Гридин в ответ лишь шмыгнул своим многострадальным носом, который, распухнув на половину лица, еще больше стал похож на белый гриб. Правый глаз молодца потонул в огромной фиолетовой бляхе, вздувшейся от побоев. Бровь его была рассечена до кости, а присохшие ошметки грязи и крови покрывали все лицо — вернее то, что от него осталось.
— Кто же это тебя отделал так? Много их было? Ты вроде богатырь не промах, — продолжил Дмитрий уже с сочувствием в голосе.
Вышата медленно зашел, снял свой засаленный колпак и поклонился.

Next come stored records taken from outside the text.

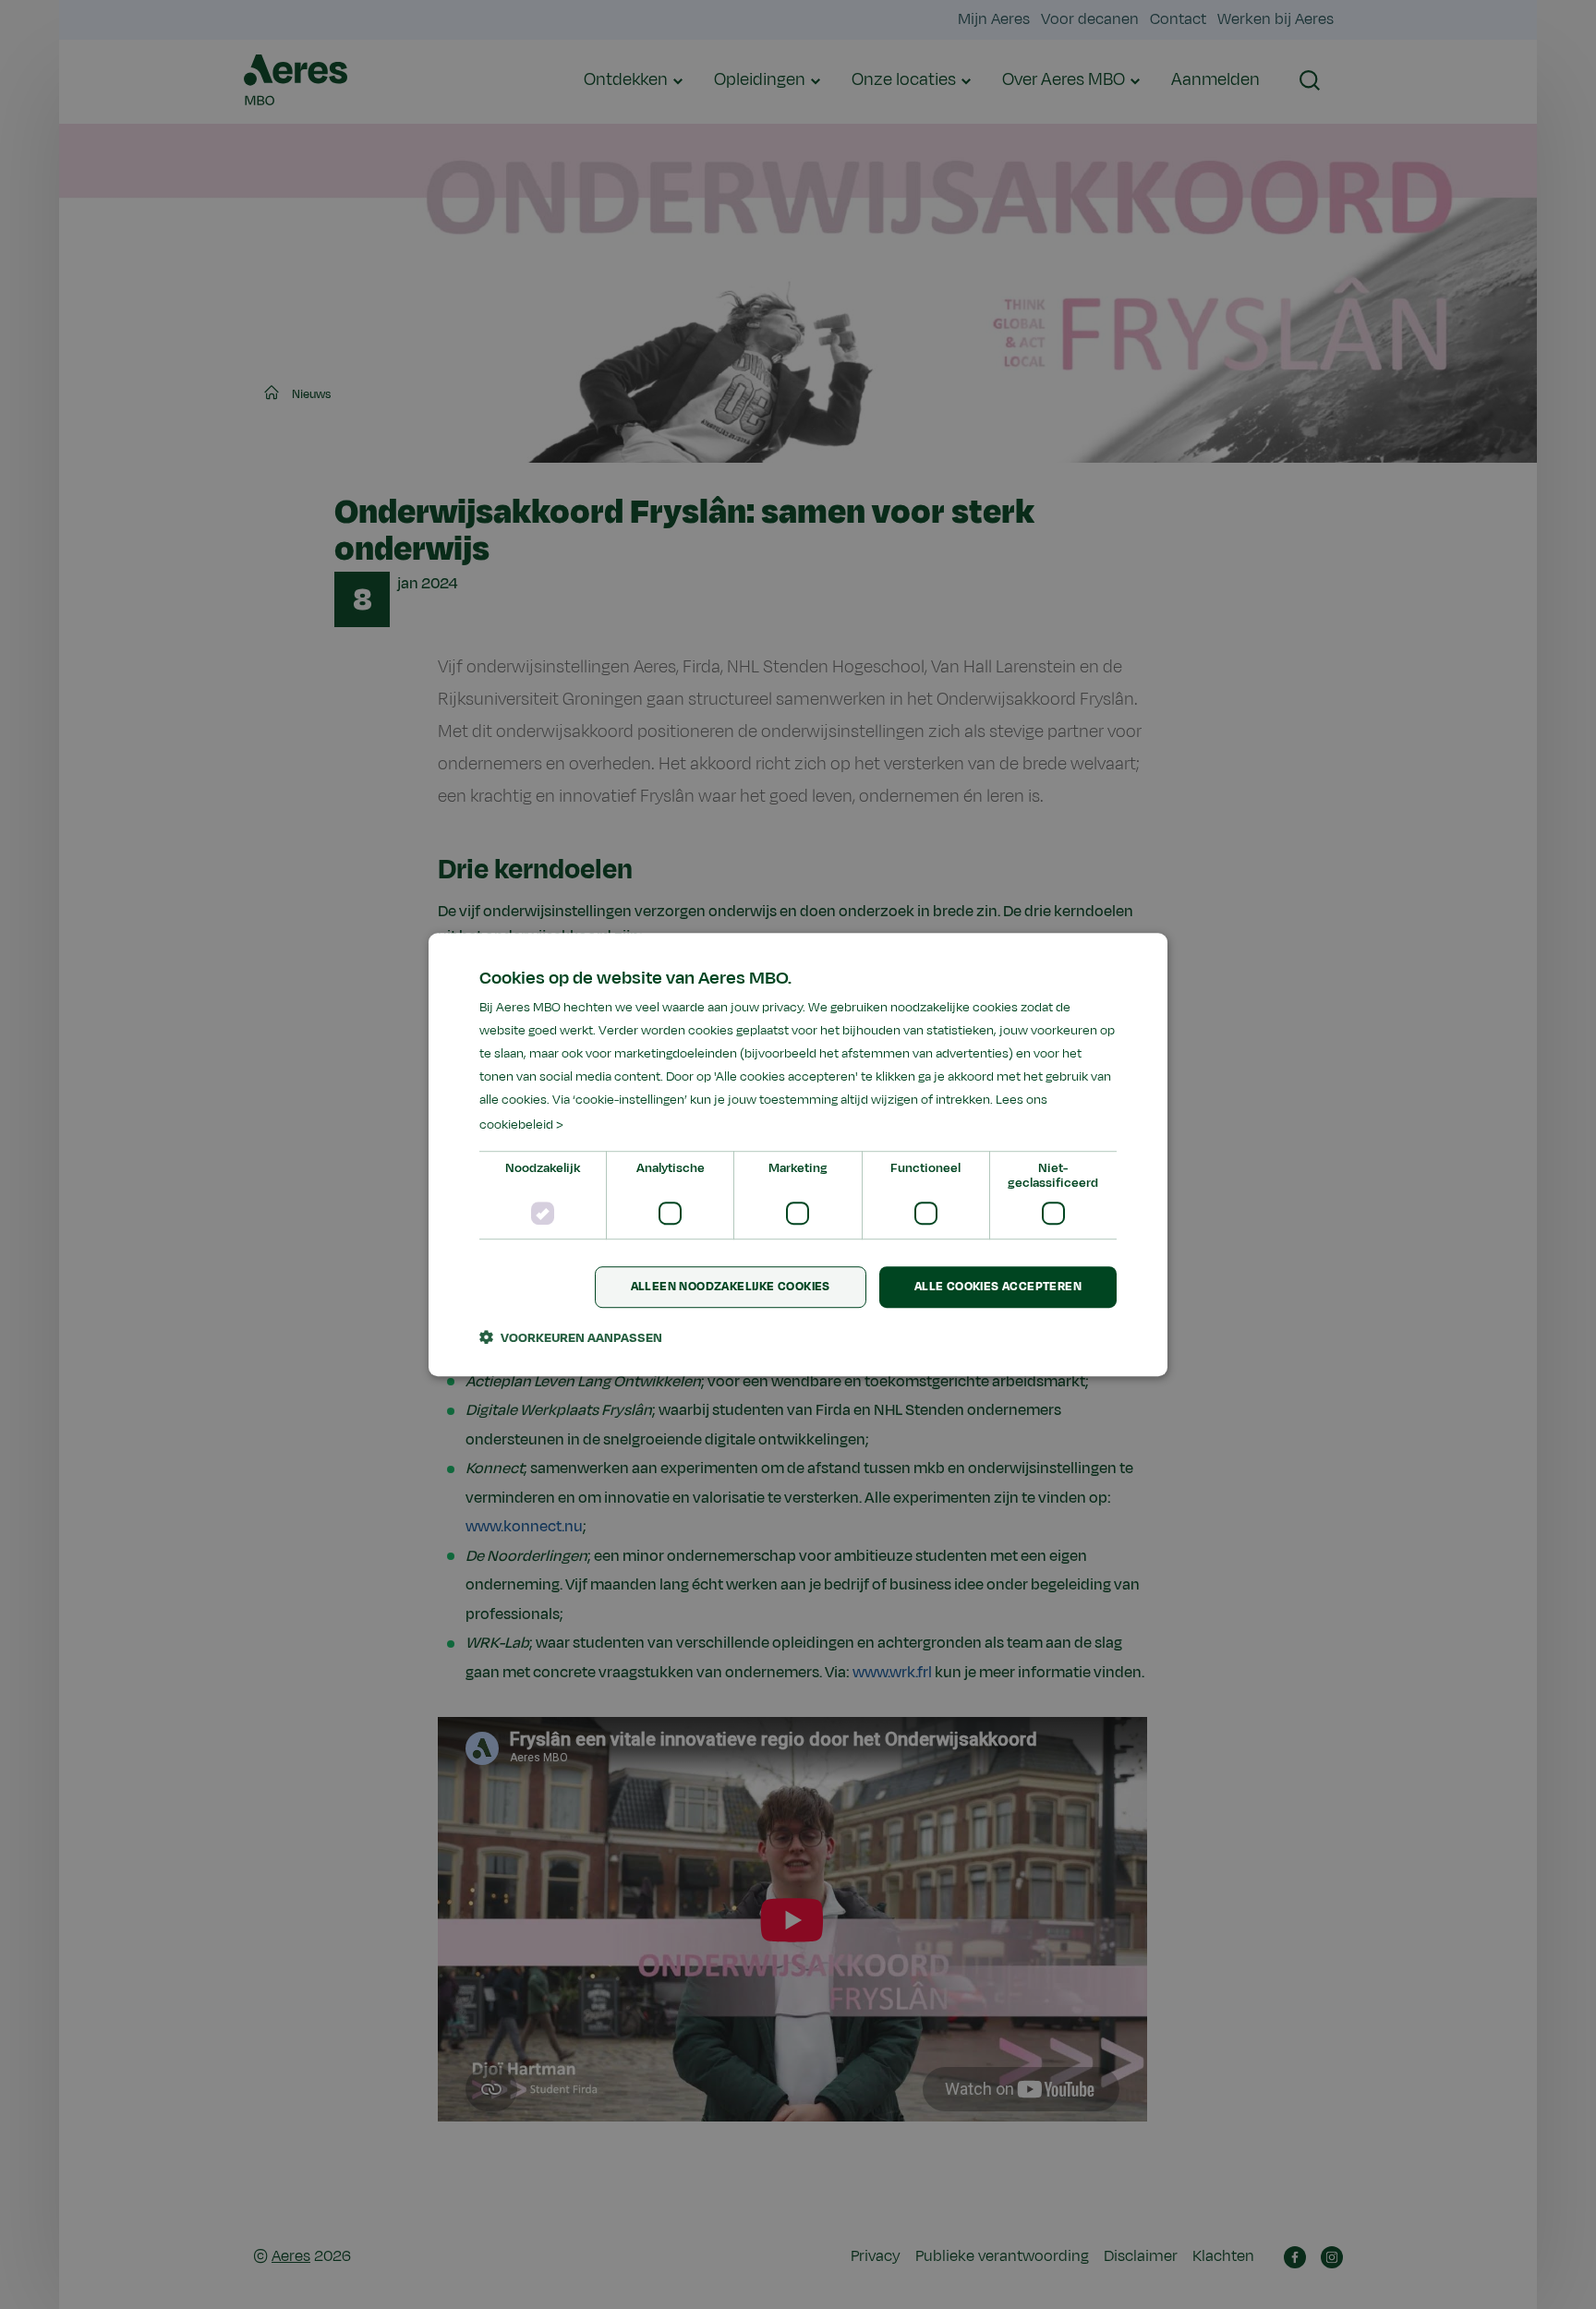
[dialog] (798, 1154)
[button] (570, 1337)
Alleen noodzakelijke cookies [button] (730, 1286)
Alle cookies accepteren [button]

— Это неважно, воевода, что со мной. Чай, не девица красная, до свадьбы заживет. Хотя, не бывать мне в мужьях уже, ведь я закон преступил и должен быть казнен. Каюсь, воевода, я — душегуб и лиходей. На мне кровь не кого-нибудь — самого гридничего старшего, Драгомира. Суди меня, как честь и закон сеяжский того требуют.
— Так, так, так! О как! Драгомира, говоришь, убил? Сам убил, или помогал кто?
— Сам, воевода. Один лишь повинен.
— Смотри-ка! А ты силен… Это он, знать, тебя так отделать успел?
— Ну а кто же? Конечно, он.
— А тело-то где? — спросил Дмитрий с какой-то странной насмешкой, будто не верил гридню.
— У Струпного вала, в канаве валяется. Пойдем — покажу! — ответил Вышата.
— Покажешь, покажешь, не волнуйся! Но сперва тебе умыться надобно, да подорожник сушеный к брови приложить. Степан! — воевода громко окликнул ключника, который, казалось, задремал прямо стоя. Старик вздрогнул и уставился на Дмитрия.
— Отведи Вышату в людскую, дай ему умыться. Помоги ему раны промыть, да какого-нибудь отвара дай от боли, и подорожник к ранам приложи.
— Ну что, боец-удалец? — воевода снова переключился на гридня. — Приводи себя в порядок, и пойдем на результат твоего подвига ратного смотреть. Драгомира в одиночку убить — это тебе не хухры-мухры! Правда, лучше бы ты, дурень, кархарна так бил, а не старшего своего товарища! Ну да ладно, об этом потом потолкуем.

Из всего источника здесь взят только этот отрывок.